Published By Janet Gershen-Siegel at October 17, 2017
Just when everyone seems to have moved onto the next crisis, Equifax’s data breach problems again rear their ugly head. This issue is not going away any time soon. And, again, the people who suffer are the consumers.
On October 12, 2017, ArsTechnica reported that there were redirects on the site, which led to spammy sites (e. g. “You just won an iPhone!”) or to a download of Adobe which was anything but. Instead, the downloads were malicious and were detected as being malware by Symantec (they are the Norton people), Panda, and Webroot. Malwarebytes, Avira, and Eset also showed red flags, although for a different stage in the process.
After the recent debacle with the massive July 2017 data breach which was not reported until September, consumers should be cautious about their information online and their credit reports in particular. And not just with Equifax! Dun & Bradstreet, Experian, and TransUnion could potentially have future issues.
Recently, I provided instructions for how to set up a credit freeze due to the breach. Here are some additional steps you can take to protect yourself and your credit.
Just like any other calculation, sometimes your credit score is just plain incorrect, and that could be a more frequent occurrence in the face of the breach and subsequent problems with Equifax. Hence you need to stay on top of your credit score, and check what’s going into it. If any charges are listed incorrectly (often as unpaid or as delinquent), then you can dispute these issues with the applicable credit reporting agency. Disputes have to be in writing and they should be specific as to which charge you are calling into question. You will need documentation as well, so enclose a copy of any sort of proof of payment, such as a receipt or a cancelled check. Retain the originals and only send copies.
For personal credit, you can get free reports with Annual Credit Report.com. This site covers your personal Experian, TransUnion, and Equifax reports.
If you need to dispute your personal Equifax report, go here.
Order your company’s Experian report here. You can dispute errors on your or your company’s Experian report by following the directions here. For disputing your personal credit report from Experian, go here.
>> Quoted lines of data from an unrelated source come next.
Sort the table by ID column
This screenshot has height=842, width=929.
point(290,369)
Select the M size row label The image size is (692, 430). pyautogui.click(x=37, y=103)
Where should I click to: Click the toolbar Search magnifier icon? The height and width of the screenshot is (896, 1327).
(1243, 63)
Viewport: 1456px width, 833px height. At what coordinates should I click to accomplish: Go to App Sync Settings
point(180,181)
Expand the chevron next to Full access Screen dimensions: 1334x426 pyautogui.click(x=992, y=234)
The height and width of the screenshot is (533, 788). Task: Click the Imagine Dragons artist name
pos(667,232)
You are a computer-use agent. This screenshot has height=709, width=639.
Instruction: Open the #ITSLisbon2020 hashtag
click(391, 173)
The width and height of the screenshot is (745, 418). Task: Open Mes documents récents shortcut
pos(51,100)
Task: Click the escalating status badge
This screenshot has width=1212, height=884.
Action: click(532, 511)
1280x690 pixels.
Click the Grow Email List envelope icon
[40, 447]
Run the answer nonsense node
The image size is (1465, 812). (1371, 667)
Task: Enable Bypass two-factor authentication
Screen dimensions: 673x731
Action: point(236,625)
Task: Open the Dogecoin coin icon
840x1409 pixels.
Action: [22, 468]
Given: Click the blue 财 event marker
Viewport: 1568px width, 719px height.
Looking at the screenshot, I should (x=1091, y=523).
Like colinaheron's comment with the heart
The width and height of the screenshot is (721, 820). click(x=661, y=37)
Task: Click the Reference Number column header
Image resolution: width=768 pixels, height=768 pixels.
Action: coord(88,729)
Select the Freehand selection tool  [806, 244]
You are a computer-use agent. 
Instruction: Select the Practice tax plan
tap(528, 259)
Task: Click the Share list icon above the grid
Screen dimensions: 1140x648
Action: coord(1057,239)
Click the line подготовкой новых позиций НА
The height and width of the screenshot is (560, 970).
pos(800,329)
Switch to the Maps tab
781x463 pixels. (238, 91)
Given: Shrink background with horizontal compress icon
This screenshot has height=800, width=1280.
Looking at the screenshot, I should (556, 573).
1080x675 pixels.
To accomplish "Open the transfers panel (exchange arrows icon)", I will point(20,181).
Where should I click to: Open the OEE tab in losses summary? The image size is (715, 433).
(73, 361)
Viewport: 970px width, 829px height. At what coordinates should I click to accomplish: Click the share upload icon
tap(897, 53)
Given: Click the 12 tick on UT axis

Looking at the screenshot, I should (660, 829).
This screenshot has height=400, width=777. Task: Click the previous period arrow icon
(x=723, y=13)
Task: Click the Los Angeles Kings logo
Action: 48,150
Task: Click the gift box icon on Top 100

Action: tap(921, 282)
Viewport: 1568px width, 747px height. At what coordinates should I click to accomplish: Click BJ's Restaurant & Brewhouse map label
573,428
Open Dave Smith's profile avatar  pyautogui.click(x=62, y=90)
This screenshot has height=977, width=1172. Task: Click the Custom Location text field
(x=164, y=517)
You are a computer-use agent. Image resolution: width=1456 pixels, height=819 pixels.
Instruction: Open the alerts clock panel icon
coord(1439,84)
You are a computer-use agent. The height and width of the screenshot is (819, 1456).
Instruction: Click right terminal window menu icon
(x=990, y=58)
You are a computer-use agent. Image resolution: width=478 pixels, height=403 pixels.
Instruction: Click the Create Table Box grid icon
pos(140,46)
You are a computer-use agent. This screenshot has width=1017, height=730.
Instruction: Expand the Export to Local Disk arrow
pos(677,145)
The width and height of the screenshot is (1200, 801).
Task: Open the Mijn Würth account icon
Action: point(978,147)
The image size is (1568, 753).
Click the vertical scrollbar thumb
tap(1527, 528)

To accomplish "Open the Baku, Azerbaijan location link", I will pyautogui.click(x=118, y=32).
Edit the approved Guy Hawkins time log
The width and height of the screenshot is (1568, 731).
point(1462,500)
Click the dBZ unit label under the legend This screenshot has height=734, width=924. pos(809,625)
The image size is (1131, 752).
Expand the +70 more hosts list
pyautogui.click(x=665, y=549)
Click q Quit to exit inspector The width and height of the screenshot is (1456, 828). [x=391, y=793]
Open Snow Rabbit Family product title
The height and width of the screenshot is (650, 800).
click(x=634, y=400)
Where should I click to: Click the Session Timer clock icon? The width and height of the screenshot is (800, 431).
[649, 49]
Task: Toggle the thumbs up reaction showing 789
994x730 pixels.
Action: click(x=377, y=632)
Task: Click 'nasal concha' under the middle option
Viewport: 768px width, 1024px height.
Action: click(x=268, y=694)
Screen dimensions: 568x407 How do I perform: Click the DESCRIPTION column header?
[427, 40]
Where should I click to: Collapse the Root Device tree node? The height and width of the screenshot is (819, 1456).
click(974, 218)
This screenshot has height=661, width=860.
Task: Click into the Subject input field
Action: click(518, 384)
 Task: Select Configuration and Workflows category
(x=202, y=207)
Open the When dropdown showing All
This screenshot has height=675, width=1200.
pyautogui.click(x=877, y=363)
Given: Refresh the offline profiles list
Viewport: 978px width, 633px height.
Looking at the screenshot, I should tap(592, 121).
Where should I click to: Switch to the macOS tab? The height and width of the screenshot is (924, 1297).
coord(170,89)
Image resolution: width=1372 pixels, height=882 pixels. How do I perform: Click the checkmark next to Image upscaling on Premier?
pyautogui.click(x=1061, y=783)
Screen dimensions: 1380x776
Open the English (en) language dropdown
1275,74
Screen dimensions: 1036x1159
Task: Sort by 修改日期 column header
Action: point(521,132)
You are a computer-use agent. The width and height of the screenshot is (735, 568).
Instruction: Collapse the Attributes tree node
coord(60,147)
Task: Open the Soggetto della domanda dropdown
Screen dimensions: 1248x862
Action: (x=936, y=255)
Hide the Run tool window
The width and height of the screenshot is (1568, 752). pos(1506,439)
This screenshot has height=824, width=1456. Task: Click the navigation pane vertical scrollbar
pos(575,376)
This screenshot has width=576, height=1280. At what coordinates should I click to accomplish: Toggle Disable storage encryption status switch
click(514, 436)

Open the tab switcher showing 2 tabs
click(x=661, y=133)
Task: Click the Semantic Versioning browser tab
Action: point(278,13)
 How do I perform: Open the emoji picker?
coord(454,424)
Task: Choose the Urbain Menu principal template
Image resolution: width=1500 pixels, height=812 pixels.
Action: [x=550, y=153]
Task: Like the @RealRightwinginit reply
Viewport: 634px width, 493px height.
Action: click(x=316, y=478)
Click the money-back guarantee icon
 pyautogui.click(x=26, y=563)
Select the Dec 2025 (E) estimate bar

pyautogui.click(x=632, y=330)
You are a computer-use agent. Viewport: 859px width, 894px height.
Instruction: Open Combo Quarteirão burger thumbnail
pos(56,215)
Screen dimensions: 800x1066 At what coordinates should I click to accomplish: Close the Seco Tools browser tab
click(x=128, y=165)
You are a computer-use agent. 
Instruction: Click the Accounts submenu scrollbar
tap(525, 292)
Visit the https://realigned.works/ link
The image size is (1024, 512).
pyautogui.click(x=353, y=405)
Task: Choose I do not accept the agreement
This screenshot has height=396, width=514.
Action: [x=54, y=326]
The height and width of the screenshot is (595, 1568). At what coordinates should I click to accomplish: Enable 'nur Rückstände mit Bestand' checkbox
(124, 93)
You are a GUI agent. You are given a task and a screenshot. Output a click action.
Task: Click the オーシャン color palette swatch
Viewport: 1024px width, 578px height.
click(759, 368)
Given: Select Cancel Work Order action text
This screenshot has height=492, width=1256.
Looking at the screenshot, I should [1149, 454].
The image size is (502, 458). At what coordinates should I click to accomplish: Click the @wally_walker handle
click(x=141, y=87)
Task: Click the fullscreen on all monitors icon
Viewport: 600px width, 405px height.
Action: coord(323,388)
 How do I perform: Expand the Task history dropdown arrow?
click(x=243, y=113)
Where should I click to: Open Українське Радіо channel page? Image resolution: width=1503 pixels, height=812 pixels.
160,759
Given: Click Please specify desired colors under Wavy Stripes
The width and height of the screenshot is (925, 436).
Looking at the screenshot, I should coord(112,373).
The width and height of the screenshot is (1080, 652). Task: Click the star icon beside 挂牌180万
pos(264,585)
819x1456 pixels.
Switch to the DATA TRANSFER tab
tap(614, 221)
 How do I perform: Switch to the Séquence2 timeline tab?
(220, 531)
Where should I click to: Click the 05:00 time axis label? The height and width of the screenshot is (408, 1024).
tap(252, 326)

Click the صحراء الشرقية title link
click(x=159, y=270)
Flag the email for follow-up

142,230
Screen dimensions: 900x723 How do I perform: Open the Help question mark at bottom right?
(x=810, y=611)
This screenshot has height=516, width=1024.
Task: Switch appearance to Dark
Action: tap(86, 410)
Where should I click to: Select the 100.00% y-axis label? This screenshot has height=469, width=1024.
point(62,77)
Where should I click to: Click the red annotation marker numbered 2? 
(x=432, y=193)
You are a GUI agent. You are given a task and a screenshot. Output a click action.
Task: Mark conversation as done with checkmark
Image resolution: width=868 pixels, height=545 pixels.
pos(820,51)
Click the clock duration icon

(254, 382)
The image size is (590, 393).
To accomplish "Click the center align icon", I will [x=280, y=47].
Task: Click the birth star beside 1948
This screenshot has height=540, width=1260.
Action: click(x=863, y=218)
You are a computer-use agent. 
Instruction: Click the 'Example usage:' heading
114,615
You can get your business’s PAYDEX report here and you can contact their Customer Service department (it’s a part of Dun & Bradstreet, as they also generate PAYDEX reports) here. D & B’s PAYDEX Customer Service phone number is here.
They took the page down as soon as possible, according to the BBC. Such a rapid respond contrasts with the delays which accompanied the July breach.
Without a crystal ball, there are no guarantees that any of my concerns will ever come to fruition. However, we do know that the CEO and two other top executives (the head of security and the Chief Information Officer) all retired, thereby deploying their golden parachutes.
The United States is already investigating, as is the Attorney General of Massachusetts, Maura Healey. In Georgia, a class action lawsuit has started – you don’t need to do anything in order to be considered a part of the class. In fact, there’s more than one class action suit floating around – the courts will, at some point, look to consolidate them all.
And that isn’t even getting into the possibility of an insider trading case. I hope Equifax’s upper management enjoy hot water, because they’re soaking in it.
As the Equifax data breach problems continue, I will continue to cover the matter. The New York Times is also following this story. It is far from over.